Mergulhadores em Malta expressaram grande preocupação depois que um mergulhador experiente foi considerado culpado pelo homicídio involuntário de sua colega de mergulho.
Christine Gauci, 35, morreu tragicamente durante um mergulho em janeiro de 2020. Arthur Castillo, 60, foi condenado a dois anos de prisão e suspenso por quatro anos.
Gauci era instrutora de mergulho e soldado das Forças Armadas de Malta (AFM), também serviu no Afeganistão com o Exército Britânico e estava mergulhando com Castillo em Mġarr ix-Xini, em Gozo, Malta.
Apesar de Castillo ter auxiliado várias vezes durante o mergulho, Gauci repentinamente teve problemas com o controle de flutuabilidade e a perda da mesma, acabando tendo uma subida rápida e descontrolada, sendo encontrada na superfície de bruços na água e com sangue espumando de sua boca.
De acordo com relatórios oficiais sobre o incidente, Gauci recebeu obituário de causas naturais, mais precisamente, por “afogamento na água do mar e ateroma da artéria coronária”.
Durante o processo judicial, descobriu-se que Gauci reclamou de estar cansada antes do mergulho por ter acabado de terminar um turno de 24 horas no trabalho, mas desejava mergulhar de qualquer maneira, pois isso a “refrescaria”. Ela lutou com problemas de controle de flutuabilidade várias vezes durante o mergulho, inclusive, Castillo chegou ajudá-la em dado momento, pois uma de suas nadadeiras chegou a enroscar em uma rede de pesca descartada no mar, ao passar por uma pequena caverna.
A investigação especializada sobre a morte de Gauci concluiu que ela havia teve uma série de problemas físicos e técnicos, levando-a a ficar exausta debaixo d’água.

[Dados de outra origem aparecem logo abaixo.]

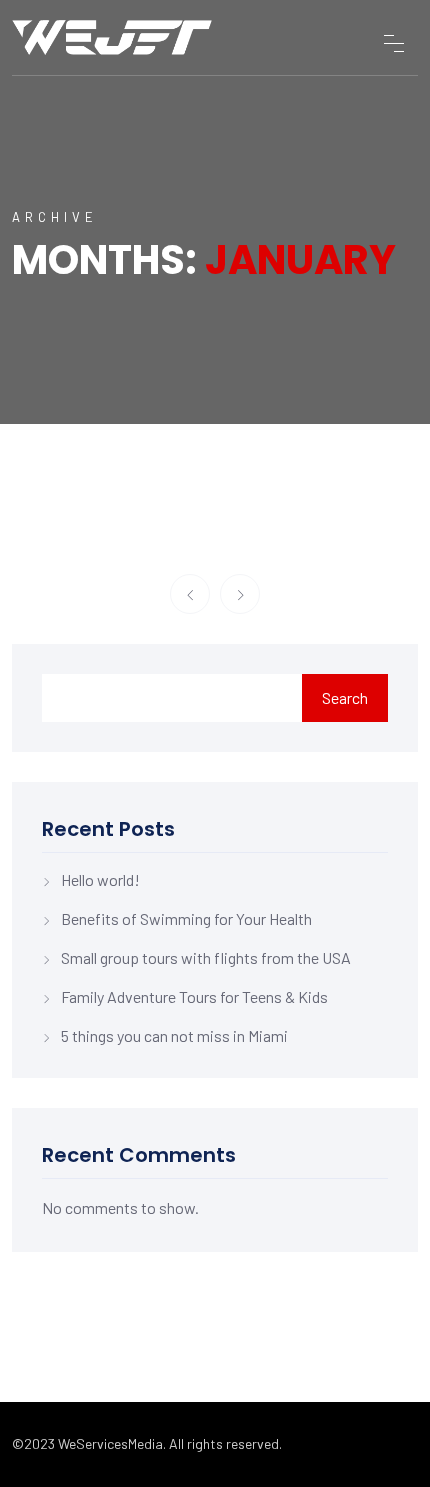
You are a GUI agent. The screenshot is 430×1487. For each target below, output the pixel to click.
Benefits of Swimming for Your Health (186, 918)
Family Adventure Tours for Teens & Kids (194, 996)
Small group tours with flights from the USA (206, 957)
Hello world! (100, 879)
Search (345, 697)
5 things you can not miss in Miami (174, 1035)
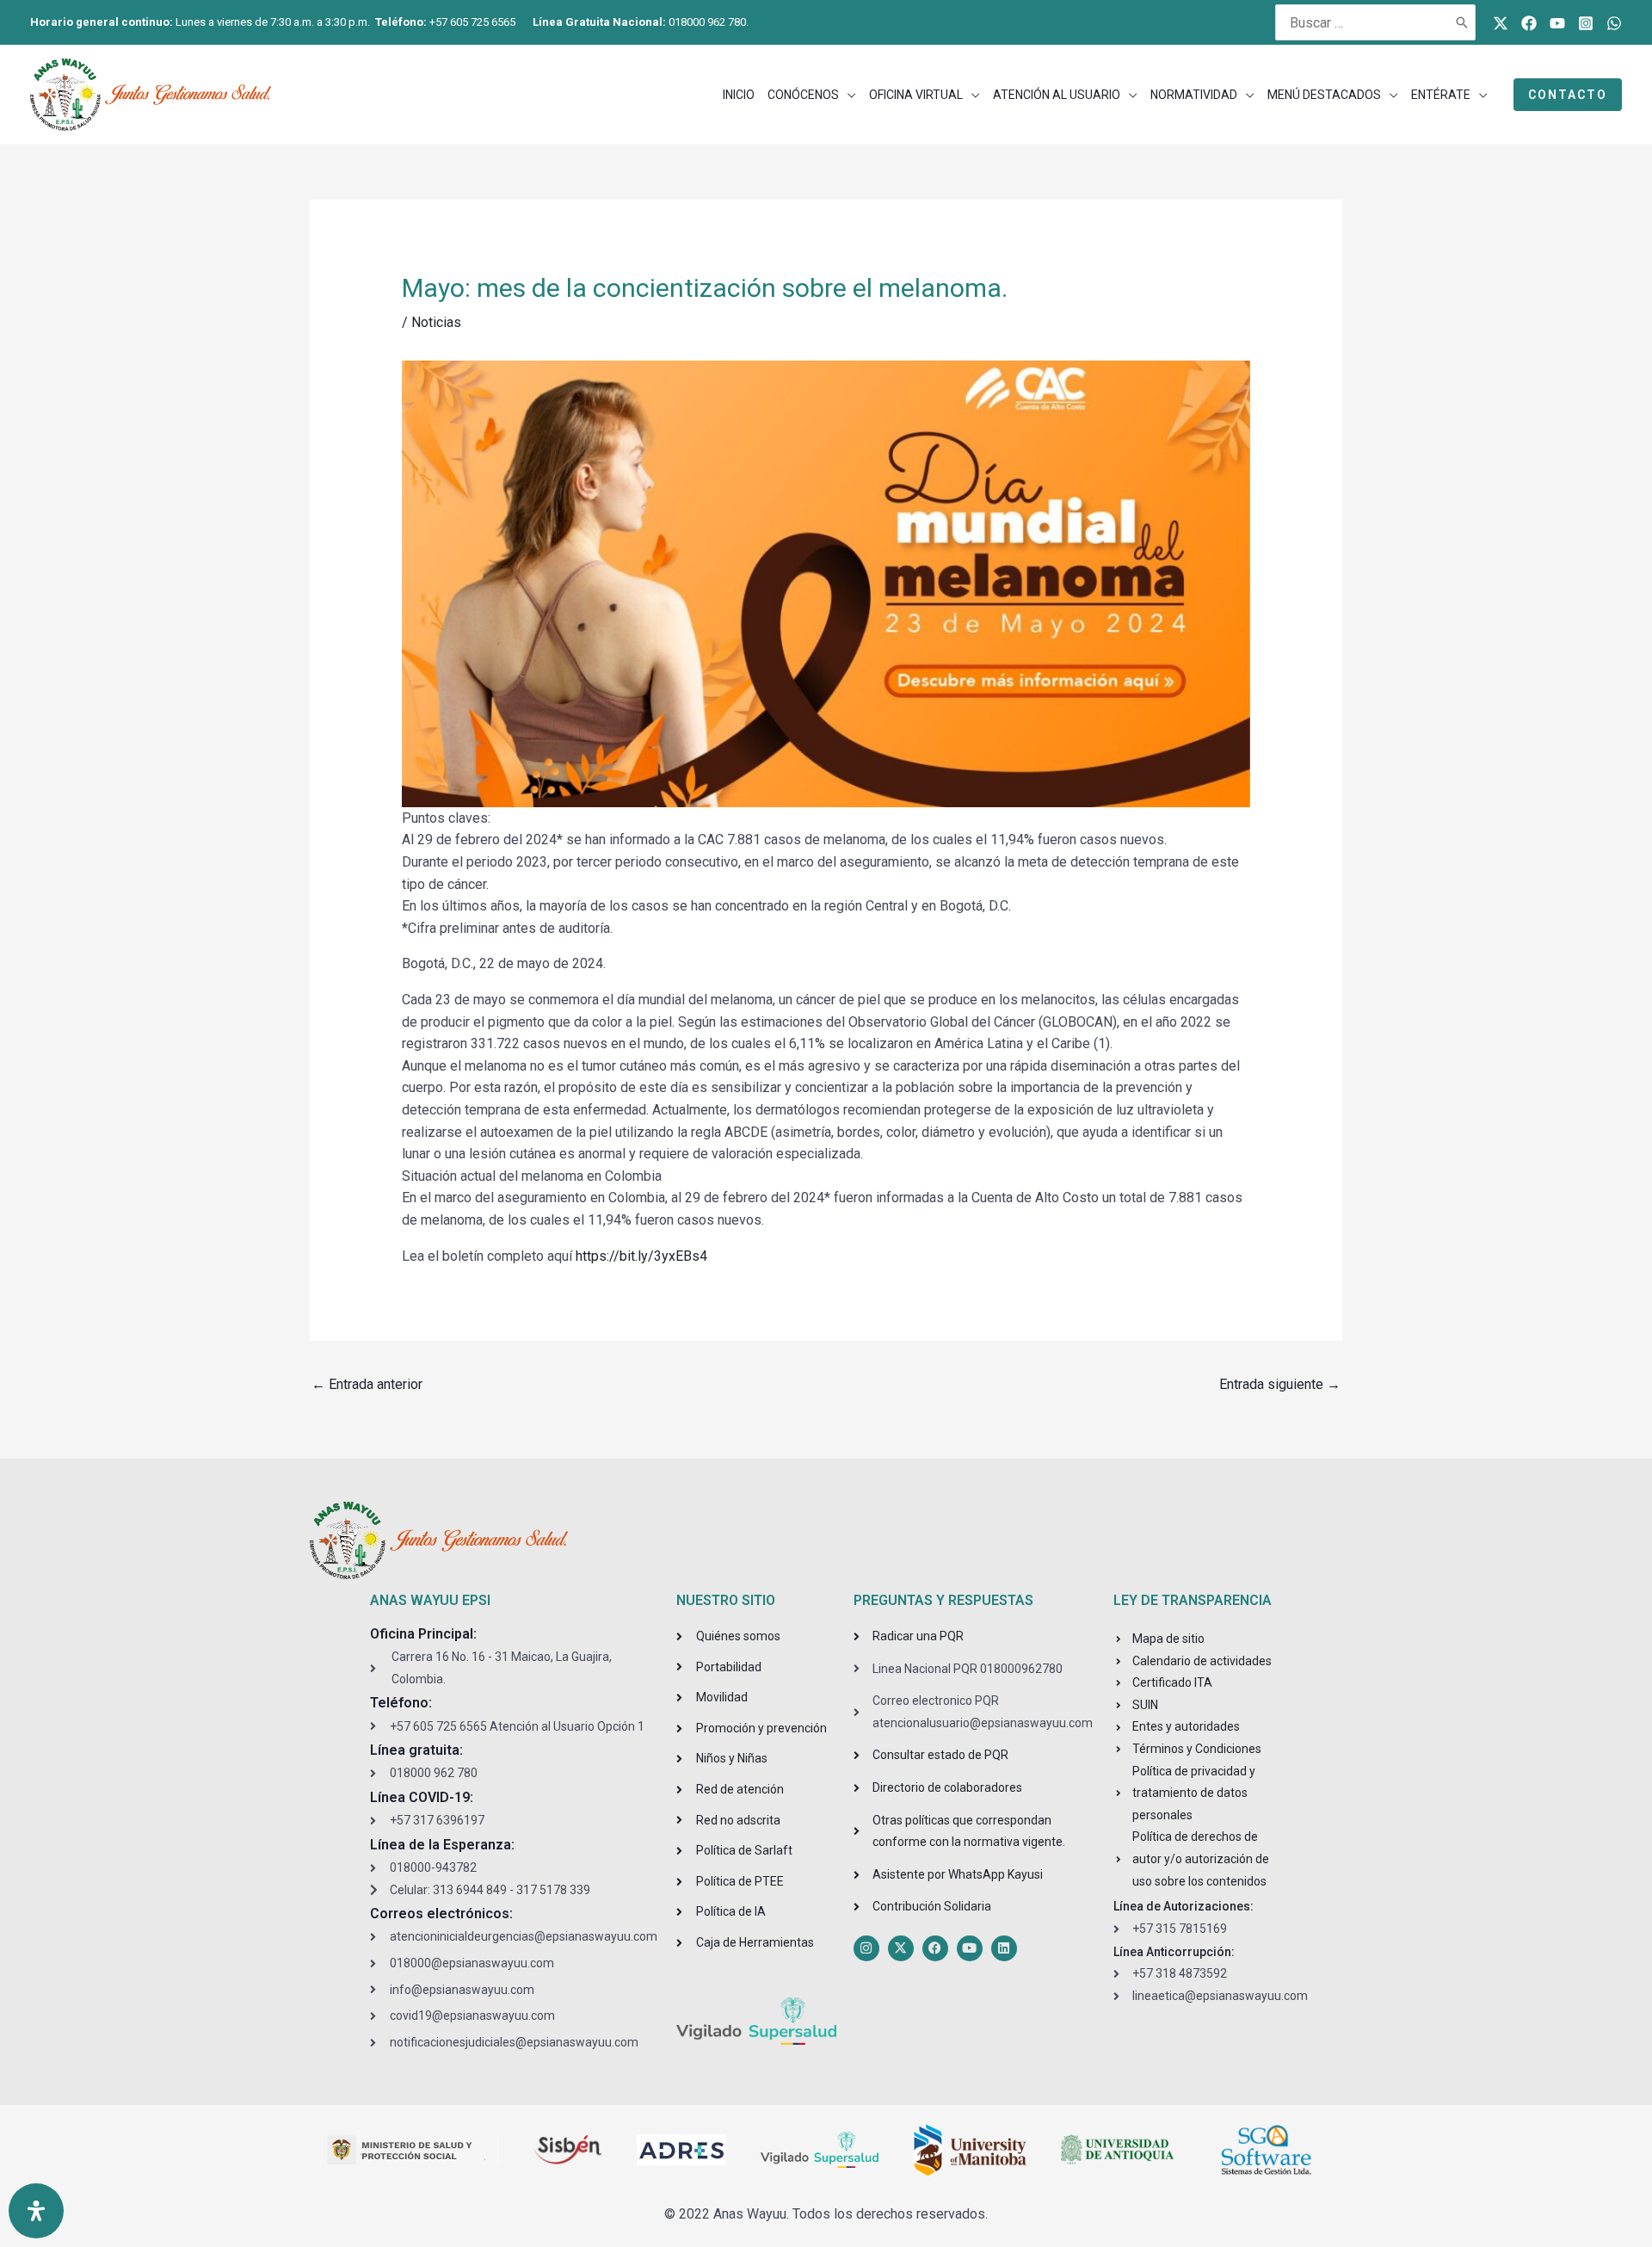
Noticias (436, 322)
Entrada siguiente (1280, 1384)
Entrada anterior (366, 1384)
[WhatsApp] (1614, 23)
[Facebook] (1529, 23)
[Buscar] (1463, 22)
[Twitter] (1500, 23)
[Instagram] (1585, 23)
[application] (847, 94)
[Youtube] (1557, 23)
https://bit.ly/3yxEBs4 (641, 1256)
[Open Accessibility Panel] (36, 2210)
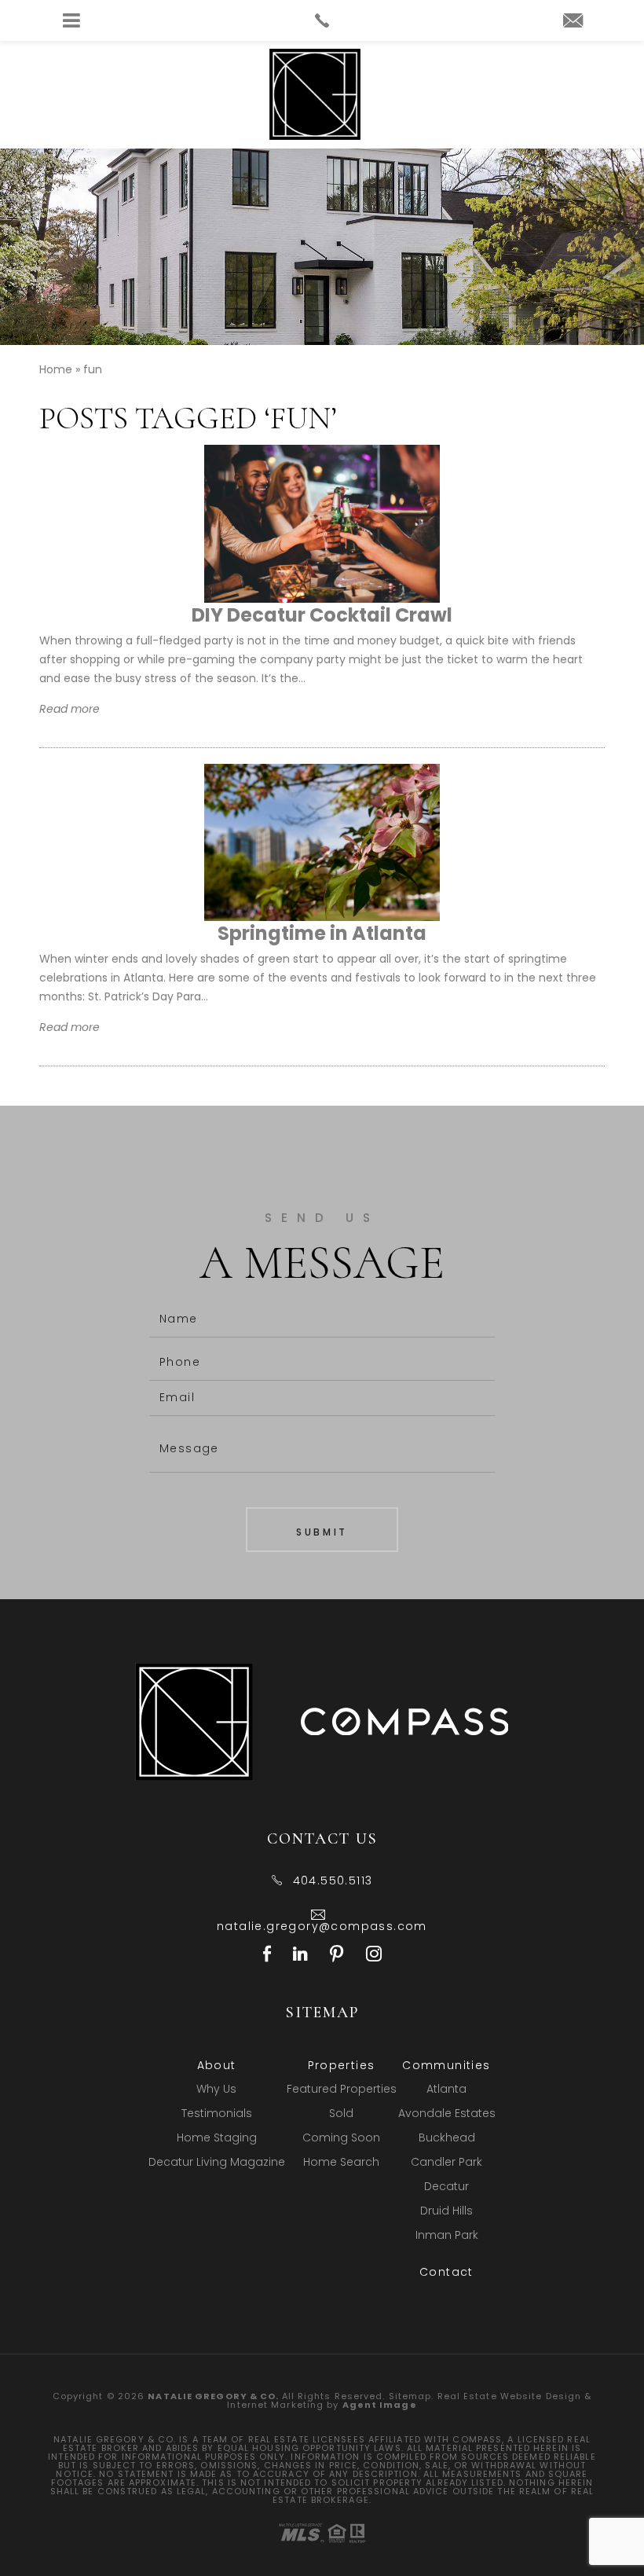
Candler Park (446, 2161)
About (216, 2065)
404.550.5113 (333, 1880)
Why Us (216, 2088)
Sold (341, 2113)
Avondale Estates (447, 2113)
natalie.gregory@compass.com (322, 1926)
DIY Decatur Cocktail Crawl (322, 615)
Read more (69, 709)
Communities (446, 2065)
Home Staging (217, 2137)
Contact (446, 2271)
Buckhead (447, 2137)
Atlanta (446, 2088)
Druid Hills (446, 2210)
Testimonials (216, 2113)
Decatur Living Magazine (216, 2161)
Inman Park (446, 2234)
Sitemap (410, 2396)
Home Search (341, 2161)
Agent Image (379, 2404)
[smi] (267, 1955)
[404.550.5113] (322, 20)
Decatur (446, 2186)
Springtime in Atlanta (322, 933)
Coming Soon (341, 2137)
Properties (341, 2065)
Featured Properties (342, 2088)
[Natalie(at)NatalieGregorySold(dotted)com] (573, 21)
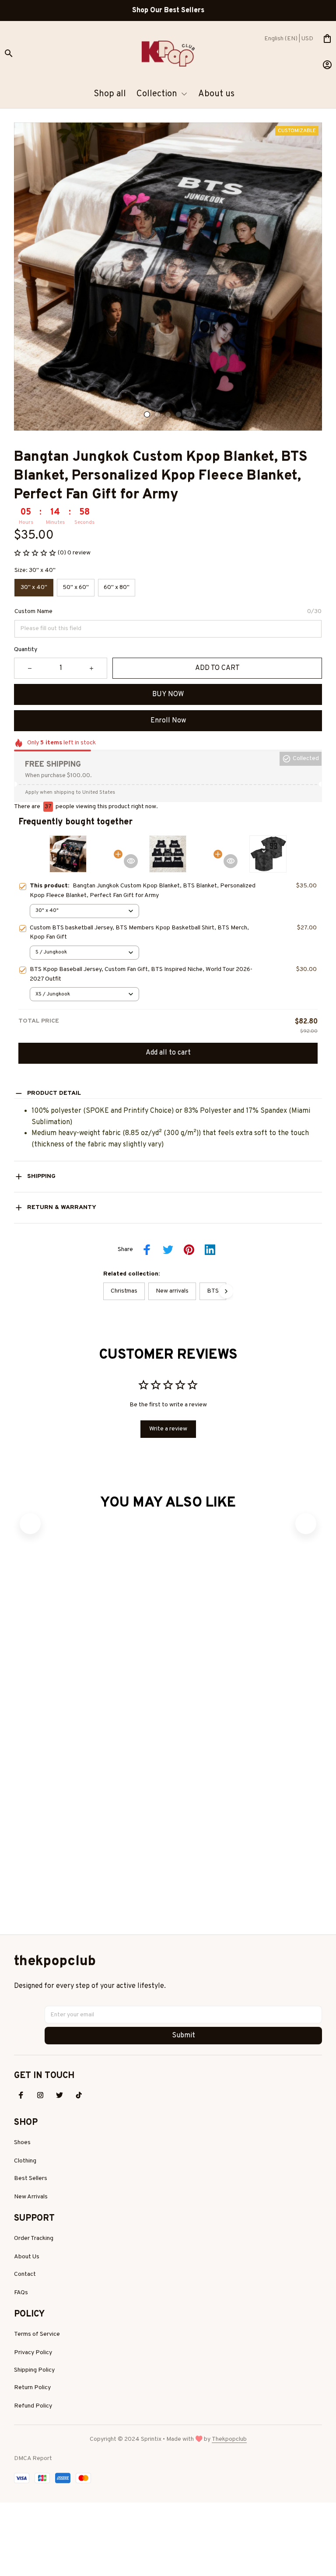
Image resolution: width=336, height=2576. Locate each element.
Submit (183, 2079)
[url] (229, 2483)
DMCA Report (33, 2502)
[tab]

O relatório também afirma que ela consumiu muito gás, durante o que deveria ter sido um mergulho bastante fácil e relaxado”
Não há indícios de que Castillo tenha feito algo para causar a morte dela, no entanto, o magistrado decidiu que ele não havia prestado a assistência adequada durante o mergulho e que havia involuntariamente causado a morte por negligência.
Membros da Professional Diving Schools Association (PDSA) de Malta chamaram o julgamento de “absurdo” e disseram que isso levou alguns mergulhadores a considerar mergulhar sem amigos, para evitar qualquer possibilidade de responsabilidade pela morte de outro mergulhador.
“Esta sentença é um precedente horrível. Todos os mergulhadores com quem falei depois da notícia da condenação disseram que estavam pensando seriamente em ir sozinhos, o que seria ainda mais perigoso. A decisão do magistrado vai contra a premissa do mergulho em dupla, que é regra de ouro em nosso esporte, de sempre mergulhar em grupos para cuidar uns dos outros”, disse Mark Busuttil, vice-presidente do PDSA.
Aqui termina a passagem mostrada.